▶ [Task instructions]:
Every line of the material is to be given again exactly.

---------- Available data ----------

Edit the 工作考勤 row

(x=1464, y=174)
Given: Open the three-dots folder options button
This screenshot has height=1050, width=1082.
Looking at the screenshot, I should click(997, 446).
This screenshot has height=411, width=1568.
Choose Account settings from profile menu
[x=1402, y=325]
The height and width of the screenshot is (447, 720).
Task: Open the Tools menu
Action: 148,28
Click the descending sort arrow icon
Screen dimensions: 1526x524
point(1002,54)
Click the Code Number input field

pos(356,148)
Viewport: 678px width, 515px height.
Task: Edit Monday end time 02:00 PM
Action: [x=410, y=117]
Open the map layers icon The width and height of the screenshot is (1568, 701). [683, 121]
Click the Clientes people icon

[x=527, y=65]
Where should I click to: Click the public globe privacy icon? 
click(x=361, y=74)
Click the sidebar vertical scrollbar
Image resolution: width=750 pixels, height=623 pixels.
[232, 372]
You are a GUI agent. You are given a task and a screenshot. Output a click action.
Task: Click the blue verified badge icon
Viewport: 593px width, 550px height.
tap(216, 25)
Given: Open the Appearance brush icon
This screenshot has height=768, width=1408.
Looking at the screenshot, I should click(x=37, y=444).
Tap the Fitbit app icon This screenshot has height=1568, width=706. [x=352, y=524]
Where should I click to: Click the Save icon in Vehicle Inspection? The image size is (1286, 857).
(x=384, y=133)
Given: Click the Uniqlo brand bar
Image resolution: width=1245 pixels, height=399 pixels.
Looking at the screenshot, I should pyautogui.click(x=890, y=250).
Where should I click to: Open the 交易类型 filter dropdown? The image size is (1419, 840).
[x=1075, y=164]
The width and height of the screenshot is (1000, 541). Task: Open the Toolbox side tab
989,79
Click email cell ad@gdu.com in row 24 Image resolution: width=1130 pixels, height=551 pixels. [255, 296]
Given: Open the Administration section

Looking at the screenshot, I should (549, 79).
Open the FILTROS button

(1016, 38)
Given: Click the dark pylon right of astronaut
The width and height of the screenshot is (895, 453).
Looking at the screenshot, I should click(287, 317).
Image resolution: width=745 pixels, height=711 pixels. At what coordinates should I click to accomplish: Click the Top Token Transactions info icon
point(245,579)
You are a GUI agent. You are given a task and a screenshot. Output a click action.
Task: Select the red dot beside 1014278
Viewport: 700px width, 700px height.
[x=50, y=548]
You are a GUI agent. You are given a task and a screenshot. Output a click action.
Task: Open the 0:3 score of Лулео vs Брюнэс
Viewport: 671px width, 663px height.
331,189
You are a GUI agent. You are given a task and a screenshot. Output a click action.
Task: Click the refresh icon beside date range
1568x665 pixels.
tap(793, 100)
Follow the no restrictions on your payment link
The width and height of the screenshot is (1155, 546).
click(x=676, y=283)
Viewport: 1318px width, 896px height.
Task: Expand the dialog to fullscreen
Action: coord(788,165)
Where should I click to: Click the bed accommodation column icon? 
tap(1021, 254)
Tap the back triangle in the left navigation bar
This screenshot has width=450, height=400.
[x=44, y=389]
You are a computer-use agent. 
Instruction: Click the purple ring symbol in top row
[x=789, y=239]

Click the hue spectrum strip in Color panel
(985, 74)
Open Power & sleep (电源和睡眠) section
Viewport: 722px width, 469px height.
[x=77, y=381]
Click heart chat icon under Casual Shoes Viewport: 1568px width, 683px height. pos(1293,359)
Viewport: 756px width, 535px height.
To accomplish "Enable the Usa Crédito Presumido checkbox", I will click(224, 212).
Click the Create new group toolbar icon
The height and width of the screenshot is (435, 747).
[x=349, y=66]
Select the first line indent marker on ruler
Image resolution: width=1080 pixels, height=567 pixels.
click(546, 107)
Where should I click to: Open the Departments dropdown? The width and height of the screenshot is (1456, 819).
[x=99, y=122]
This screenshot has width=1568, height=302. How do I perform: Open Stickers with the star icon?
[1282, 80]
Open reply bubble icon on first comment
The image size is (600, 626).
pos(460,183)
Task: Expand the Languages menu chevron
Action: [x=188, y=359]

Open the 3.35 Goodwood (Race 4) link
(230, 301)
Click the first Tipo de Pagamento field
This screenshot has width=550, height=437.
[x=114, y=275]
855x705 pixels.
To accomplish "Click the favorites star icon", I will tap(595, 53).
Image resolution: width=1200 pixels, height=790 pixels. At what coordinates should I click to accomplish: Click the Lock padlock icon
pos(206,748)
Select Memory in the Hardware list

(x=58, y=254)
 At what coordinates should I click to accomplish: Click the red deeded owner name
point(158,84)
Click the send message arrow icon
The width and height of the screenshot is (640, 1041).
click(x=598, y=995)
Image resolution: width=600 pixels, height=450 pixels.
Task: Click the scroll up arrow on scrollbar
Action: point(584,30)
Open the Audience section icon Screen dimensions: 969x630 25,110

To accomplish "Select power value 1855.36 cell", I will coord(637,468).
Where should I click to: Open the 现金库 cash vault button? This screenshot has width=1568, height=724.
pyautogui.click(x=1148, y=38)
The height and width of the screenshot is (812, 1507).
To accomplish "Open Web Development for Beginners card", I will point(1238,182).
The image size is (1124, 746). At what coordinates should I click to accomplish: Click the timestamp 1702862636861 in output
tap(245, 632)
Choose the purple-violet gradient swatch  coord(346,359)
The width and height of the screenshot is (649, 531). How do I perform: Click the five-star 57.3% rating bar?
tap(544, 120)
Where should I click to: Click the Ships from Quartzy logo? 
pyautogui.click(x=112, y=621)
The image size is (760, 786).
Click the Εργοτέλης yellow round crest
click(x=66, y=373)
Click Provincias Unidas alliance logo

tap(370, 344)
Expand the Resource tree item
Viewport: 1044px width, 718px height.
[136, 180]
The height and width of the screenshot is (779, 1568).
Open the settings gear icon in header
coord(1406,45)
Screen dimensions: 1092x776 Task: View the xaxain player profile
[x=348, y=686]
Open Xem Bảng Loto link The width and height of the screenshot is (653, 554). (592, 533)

----------

▶ [Response below]:
Edit the 工作考勤 row

(x=1464, y=174)
Given: Open the three-dots folder options button
This screenshot has height=1050, width=1082.
Looking at the screenshot, I should click(997, 446).
This screenshot has height=411, width=1568.
Choose Account settings from profile menu
[x=1402, y=325]
The height and width of the screenshot is (447, 720).
Task: Open the Tools menu
Action: 148,28
Click the descending sort arrow icon
Screen dimensions: 1526x524
point(1002,54)
Click the Code Number input field

pos(356,148)
Viewport: 678px width, 515px height.
Task: Edit Monday end time 02:00 PM
Action: [x=410, y=117]
Open the map layers icon The width and height of the screenshot is (1568, 701). [683, 121]
Click the Clientes people icon

[x=527, y=65]
Where should I click to: Click the public globe privacy icon? 
click(x=361, y=74)
Click the sidebar vertical scrollbar
Image resolution: width=750 pixels, height=623 pixels.
[232, 372]
You are a GUI agent. You are given a task and a screenshot. Output a click action.
Task: Click the blue verified badge icon
Viewport: 593px width, 550px height.
tap(216, 25)
Given: Open the Appearance brush icon
This screenshot has height=768, width=1408.
Looking at the screenshot, I should click(x=37, y=444).
Tap the Fitbit app icon This screenshot has height=1568, width=706. [x=352, y=524]
Where should I click to: Click the Save icon in Vehicle Inspection? The image size is (1286, 857).
(x=384, y=133)
Given: Click the Uniqlo brand bar
Image resolution: width=1245 pixels, height=399 pixels.
Looking at the screenshot, I should pyautogui.click(x=890, y=250).
Where should I click to: Open the 交易类型 filter dropdown? The image size is (1419, 840).
[x=1075, y=164]
The width and height of the screenshot is (1000, 541). Task: Open the Toolbox side tab
989,79
Click email cell ad@gdu.com in row 24 Image resolution: width=1130 pixels, height=551 pixels. [255, 296]
Given: Open the Administration section

Looking at the screenshot, I should (549, 79).
Open the FILTROS button

(1016, 38)
Given: Click the dark pylon right of astronaut
The width and height of the screenshot is (895, 453).
Looking at the screenshot, I should click(287, 317).
Image resolution: width=745 pixels, height=711 pixels. At what coordinates should I click to accomplish: Click the Top Token Transactions info icon
point(245,579)
You are a GUI agent. You are given a task and a screenshot. Output a click action.
Task: Select the red dot beside 1014278
Viewport: 700px width, 700px height.
[x=50, y=548]
You are a GUI agent. You are given a task and a screenshot. Output a click action.
Task: Open the 0:3 score of Лулео vs Брюнэс
Viewport: 671px width, 663px height.
331,189
You are a GUI agent. You are given a task and a screenshot. Output a click action.
Task: Click the refresh icon beside date range
1568x665 pixels.
tap(793, 100)
Follow the no restrictions on your payment link
The width and height of the screenshot is (1155, 546).
click(x=676, y=283)
Viewport: 1318px width, 896px height.
Task: Expand the dialog to fullscreen
Action: coord(788,165)
Where should I click to: Click the bed accommodation column icon? 
tap(1021, 254)
Tap the back triangle in the left navigation bar
This screenshot has width=450, height=400.
[x=44, y=389]
You are a computer-use agent. 
Instruction: Click the purple ring symbol in top row
[x=789, y=239]

Click the hue spectrum strip in Color panel
(985, 74)
Open Power & sleep (电源和睡眠) section
Viewport: 722px width, 469px height.
[x=77, y=381]
Click heart chat icon under Casual Shoes Viewport: 1568px width, 683px height. pos(1293,359)
Viewport: 756px width, 535px height.
To accomplish "Enable the Usa Crédito Presumido checkbox", I will click(224, 212).
Click the Create new group toolbar icon
The height and width of the screenshot is (435, 747).
[x=349, y=66]
Select the first line indent marker on ruler
Image resolution: width=1080 pixels, height=567 pixels.
click(546, 107)
Where should I click to: Open the Departments dropdown? The width and height of the screenshot is (1456, 819).
[x=99, y=122]
This screenshot has width=1568, height=302. How do I perform: Open Stickers with the star icon?
[1282, 80]
Open reply bubble icon on first comment
The image size is (600, 626).
pos(460,183)
Task: Expand the Languages menu chevron
Action: [x=188, y=359]

Open the 3.35 Goodwood (Race 4) link
(230, 301)
Click the first Tipo de Pagamento field
This screenshot has width=550, height=437.
[x=114, y=275]
855x705 pixels.
To accomplish "Click the favorites star icon", I will tap(595, 53).
Image resolution: width=1200 pixels, height=790 pixels. At what coordinates should I click to accomplish: Click the Lock padlock icon
pos(206,748)
Select Memory in the Hardware list

(x=58, y=254)
 At what coordinates should I click to accomplish: Click the red deeded owner name
point(158,84)
Click the send message arrow icon
The width and height of the screenshot is (640, 1041).
click(x=598, y=995)
Image resolution: width=600 pixels, height=450 pixels.
Task: Click the scroll up arrow on scrollbar
Action: point(584,30)
Open the Audience section icon Screen dimensions: 969x630 25,110

To accomplish "Select power value 1855.36 cell", I will coord(637,468).
Where should I click to: Open the 现金库 cash vault button? This screenshot has width=1568, height=724.
pyautogui.click(x=1148, y=38)
The height and width of the screenshot is (812, 1507).
To accomplish "Open Web Development for Beginners card", I will point(1238,182).
The image size is (1124, 746). At what coordinates should I click to accomplish: Click the timestamp 1702862636861 in output
tap(245, 632)
Choose the purple-violet gradient swatch  coord(346,359)
The width and height of the screenshot is (649, 531). How do I perform: Click the five-star 57.3% rating bar?
tap(544, 120)
Where should I click to: Click the Ships from Quartzy logo? 
pyautogui.click(x=112, y=621)
The image size is (760, 786).
Click the Εργοτέλης yellow round crest
click(x=66, y=373)
Click Provincias Unidas alliance logo

tap(370, 344)
Expand the Resource tree item
Viewport: 1044px width, 718px height.
[136, 180]
The height and width of the screenshot is (779, 1568).
Open the settings gear icon in header
coord(1406,45)
Screen dimensions: 1092x776 Task: View the xaxain player profile
[x=348, y=686]
Open Xem Bảng Loto link The width and height of the screenshot is (653, 554). (592, 533)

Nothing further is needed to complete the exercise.